March 14 (Bloomberg) -- Champagne demand may accelerate this year as London hosts the Olympic Games and consumers in emerging markets drink more of the sparkling wine, according to an industry group.
The Olympic host country saw orders rise about 10 percent on average during the last five rounds of games, said Francoise Peretti, director of the Champagne Bureau, the U.K. arm of Comite Interprofessionnel du Vin de Champagne. Shipments to the U.K. also rose 26 percent in 2002 as revelers celebrated Queen Elizabeth II’s Golden Jubilee, she said.
“Champagne is the ultimate drink of celebration,” Peretti said in a phone interview. With the Olympics and the Queen’s Diamond Jubilee taking place this year in the U.K., “we can be expecting the first export market to be drinking its fair share.”
Meanwhile, surging wealth in Russia, Latin America and Asia “is fueling the appetite for luxury goods and champagne is part of the super-premium experience,” she said.
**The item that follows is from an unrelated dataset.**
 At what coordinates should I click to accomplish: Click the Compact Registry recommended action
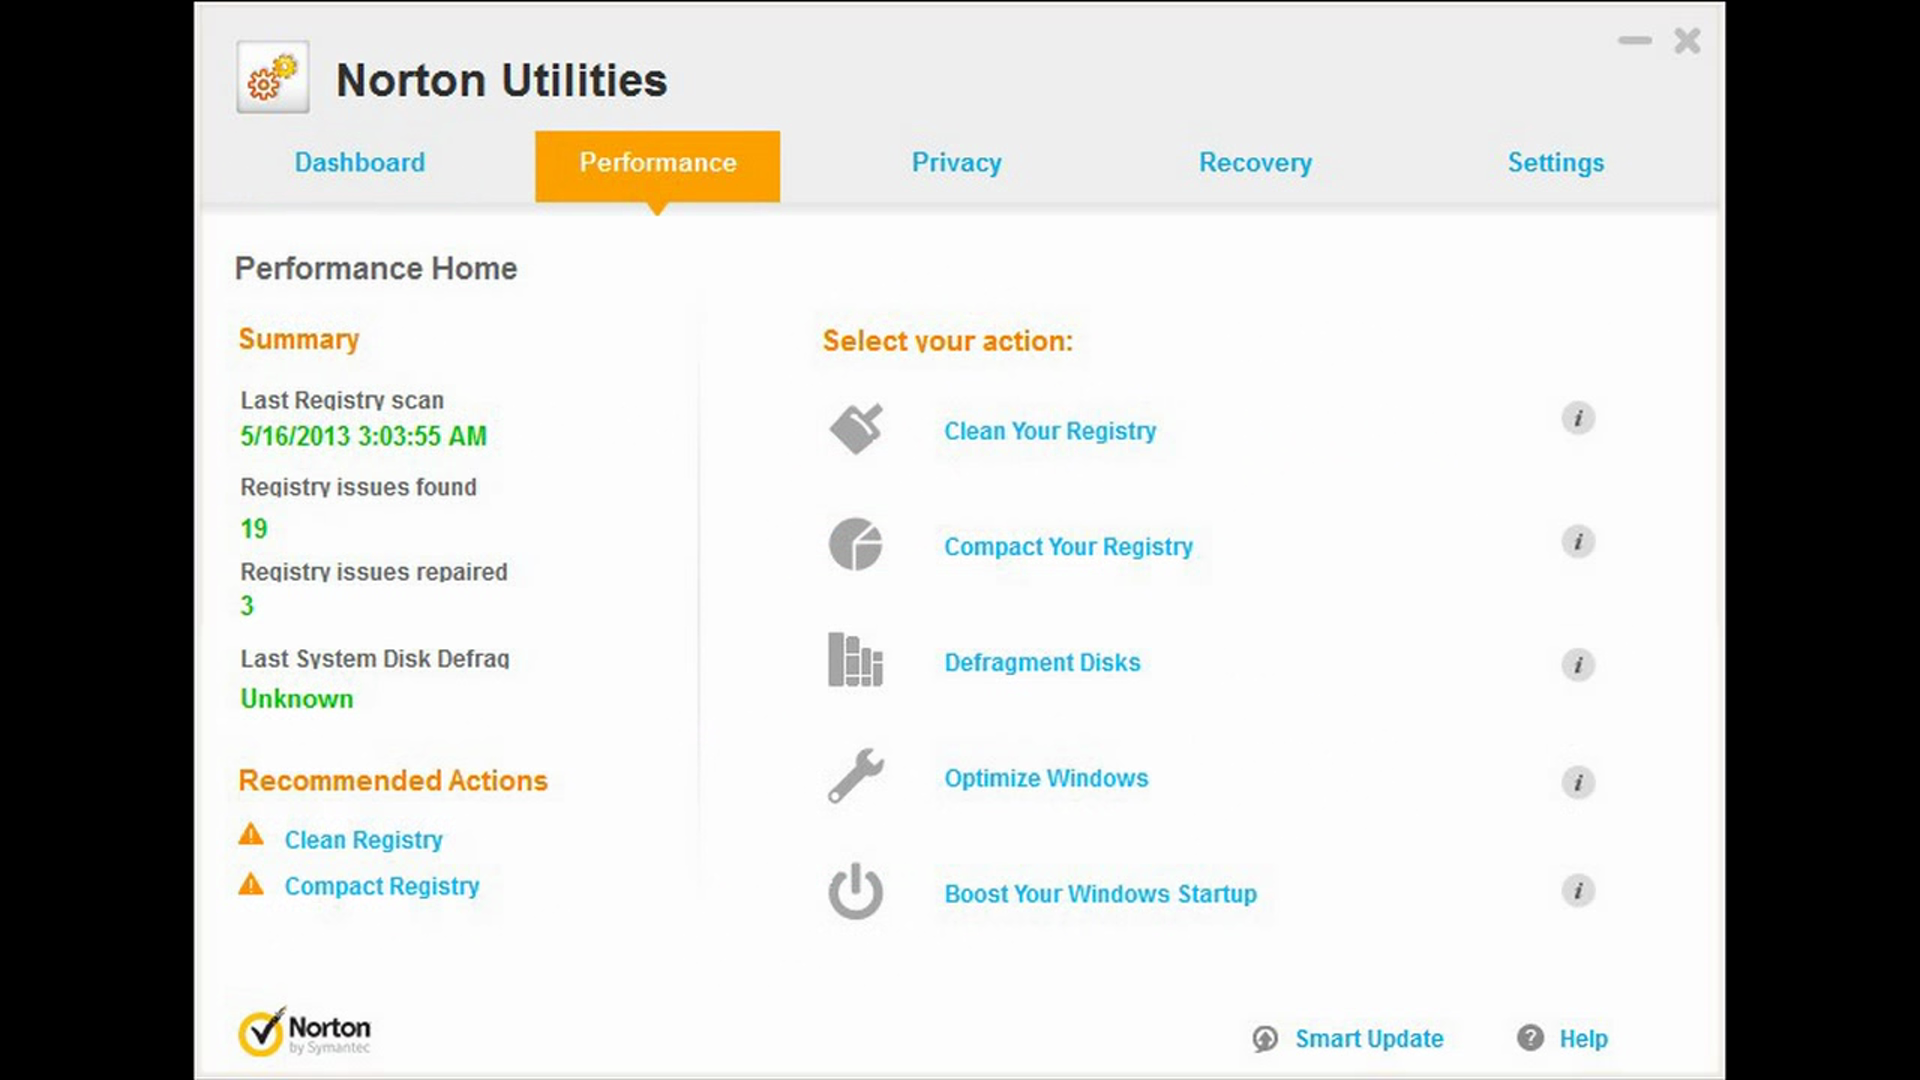(382, 886)
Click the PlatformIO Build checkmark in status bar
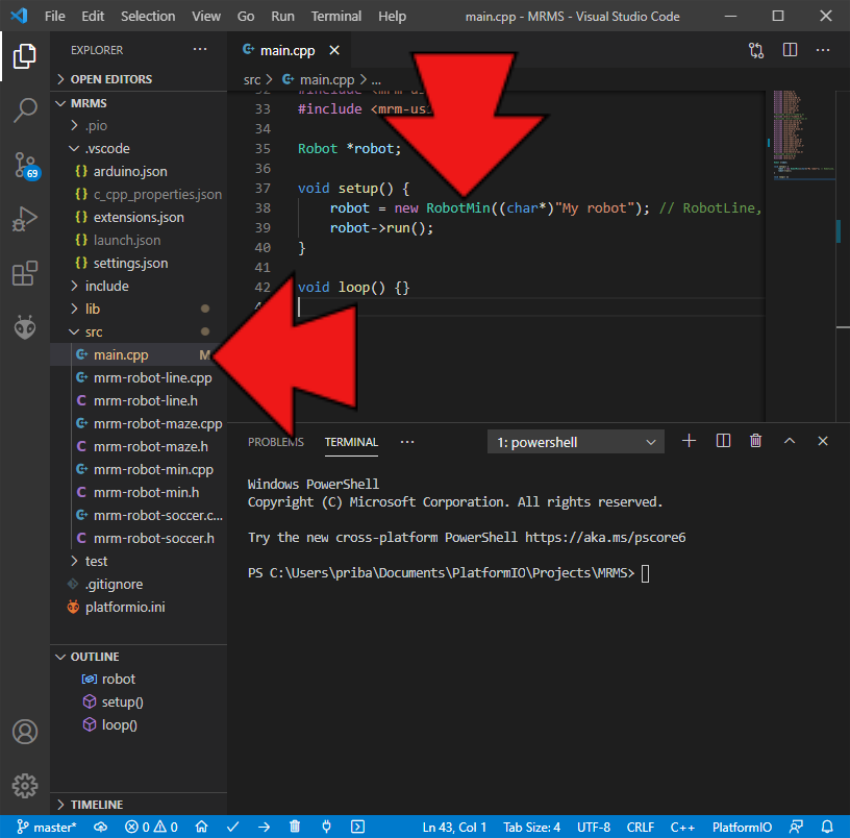The image size is (850, 838). [x=233, y=827]
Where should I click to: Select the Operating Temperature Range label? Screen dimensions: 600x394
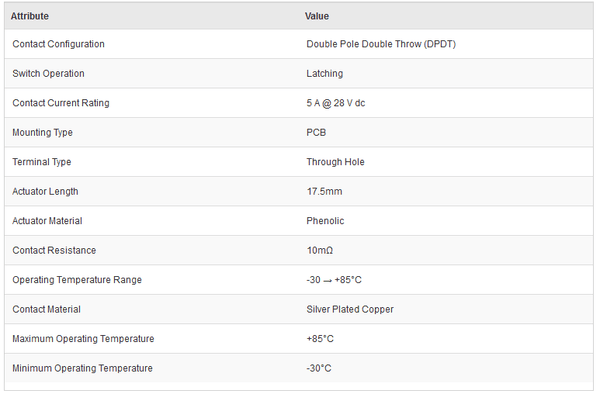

Champagne shipments increased 1.1 percent to 323 million bottles last year, according to CIVC. Exports rose 5.2 percent, more than compensating for a 1.9 percent decline in France and a 2.7 percent drop in the U.K., the industry group said.
In France, where volume was 181.6 million bottles last year, the market is expected to be “fairly stable” in 2012, according to Peretti. Orders slowed in the last two months of 2011 amid concern about austerity measures, she said.
Tasting 6,000 Bottles
While champagne remains a French drink with a strong U.K. and U.S. following, interest is “definitely continuing” in emerging markets, Peretti also said. In 2011, shipments surged 59 percent in India, 32 percent in Australia, 25 percent in Russia, 19 percent in China, 15 percent in Hong Kong and 14 percent in the U.S., according to CIVC.
“We know it’s going to grow steadily,” Peretti said of demand from emerging markets.
Laurent Perrier SA, the maker of Grand Siecle champagne, said in December that orders may deteriorate as Europe’s debt crisis weighs on consumption this year. Shipments of the sparkling wine slowed in the last two months of 2011, Chief Financial Officer Etienne Auriau said at the time.
The Champagne Bureau holds its annual trade and media tasting today at Banqueting House in London, where 79 brands will present 233 cuvees with vintages ranging from 1998 to 2007, uncorking more than 6,000 bottles. The event is the largest of its kind in Europe, according to the industry group.